>>>
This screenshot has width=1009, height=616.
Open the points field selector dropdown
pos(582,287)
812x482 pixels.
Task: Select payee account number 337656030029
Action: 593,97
<<<
Goal of the exercise:
Lift every line from the records above and reproduce each one unchanged.

Written answer:
This screenshot has width=1009, height=616.
Open the points field selector dropdown
pos(582,287)
812x482 pixels.
Task: Select payee account number 337656030029
Action: 593,97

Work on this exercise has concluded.